*EXERCISE DIRECTIONS:* Can you reproduce every line of the records below without changing anything, leaving out the pictures?

(Source data)
+ + + +

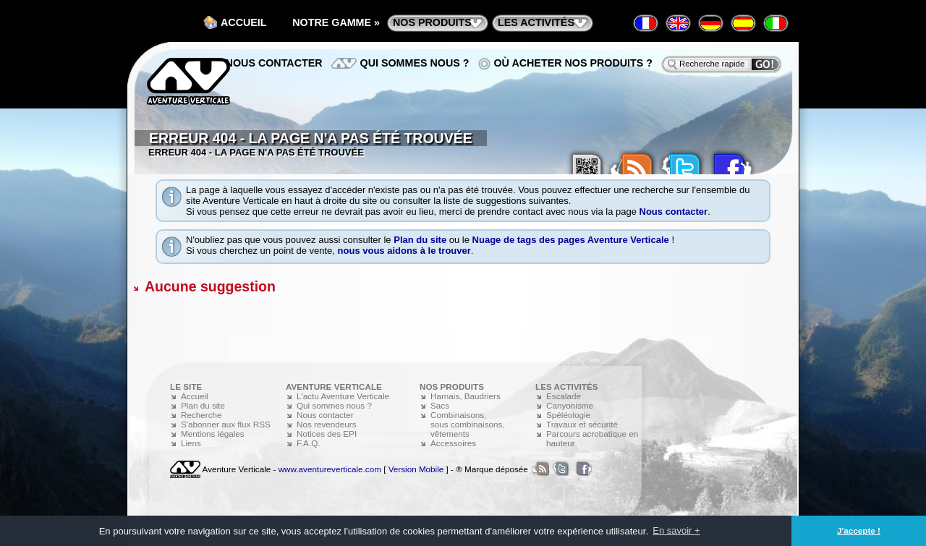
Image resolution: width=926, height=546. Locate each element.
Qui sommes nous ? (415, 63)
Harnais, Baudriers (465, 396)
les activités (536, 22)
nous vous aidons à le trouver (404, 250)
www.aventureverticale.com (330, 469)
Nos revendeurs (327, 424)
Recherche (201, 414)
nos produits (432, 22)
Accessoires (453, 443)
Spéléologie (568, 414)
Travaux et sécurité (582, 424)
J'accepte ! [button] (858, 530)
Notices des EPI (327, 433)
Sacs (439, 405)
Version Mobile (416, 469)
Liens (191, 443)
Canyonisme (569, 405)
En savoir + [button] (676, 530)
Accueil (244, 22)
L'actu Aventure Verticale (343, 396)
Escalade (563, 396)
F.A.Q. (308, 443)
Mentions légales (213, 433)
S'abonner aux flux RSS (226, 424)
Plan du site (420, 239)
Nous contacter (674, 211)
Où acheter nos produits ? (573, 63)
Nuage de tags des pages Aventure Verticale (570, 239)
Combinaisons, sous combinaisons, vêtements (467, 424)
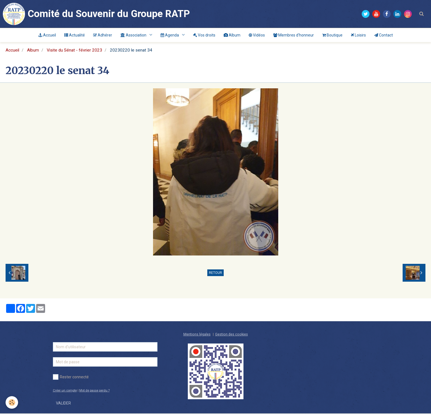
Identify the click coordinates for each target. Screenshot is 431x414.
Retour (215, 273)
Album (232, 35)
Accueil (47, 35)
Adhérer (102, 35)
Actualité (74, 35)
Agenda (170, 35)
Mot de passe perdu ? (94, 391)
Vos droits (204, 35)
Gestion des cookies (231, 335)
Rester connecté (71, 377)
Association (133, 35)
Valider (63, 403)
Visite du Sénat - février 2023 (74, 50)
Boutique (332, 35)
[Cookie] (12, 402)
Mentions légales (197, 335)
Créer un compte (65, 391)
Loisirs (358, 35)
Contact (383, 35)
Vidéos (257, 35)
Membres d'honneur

+ + + +

*TASK OUTPUT:*
Image resolution: width=926, height=546. Locate each element.
Qui sommes nous ? (415, 63)
Harnais, Baudriers (465, 396)
les activités (536, 22)
nous vous aidons à le trouver (404, 250)
www.aventureverticale.com (330, 469)
Nos revendeurs (327, 424)
Recherche (201, 414)
nos produits (432, 22)
Accessoires (453, 443)
Spéléologie (568, 414)
Travaux et sécurité (582, 424)
J'accepte ! [button] (858, 530)
Notices des EPI (327, 433)
Sacs (439, 405)
Version Mobile (416, 469)
Liens (191, 443)
Canyonisme (569, 405)
En savoir + [button] (676, 530)
Accueil (244, 22)
L'actu Aventure Verticale (343, 396)
Escalade (563, 396)
F.A.Q. (308, 443)
Mentions légales (213, 433)
S'abonner aux flux RSS (226, 424)
Plan du site (420, 239)
Nous contacter (674, 211)
Où acheter nos produits ? (573, 63)
Nuage de tags des pages Aventure Verticale (570, 239)
Combinaisons, sous combinaisons, vêtements (467, 424)
Identify the click coordinates for each target. Screenshot is 431x414.
Retour (215, 273)
Album (232, 35)
Accueil (47, 35)
Adhérer (102, 35)
Actualité (74, 35)
Agenda (170, 35)
Mot de passe perdu ? (94, 391)
Vos droits (204, 35)
Gestion des cookies (231, 335)
Rester connecté (71, 377)
Association (133, 35)
Valider (63, 403)
Visite du Sénat - février 2023 (74, 50)
Boutique (332, 35)
[Cookie] (12, 402)
Mentions légales (197, 335)
Créer un compte (65, 391)
Loisirs (358, 35)
Contact (383, 35)
Vidéos (257, 35)
Membres d'honneur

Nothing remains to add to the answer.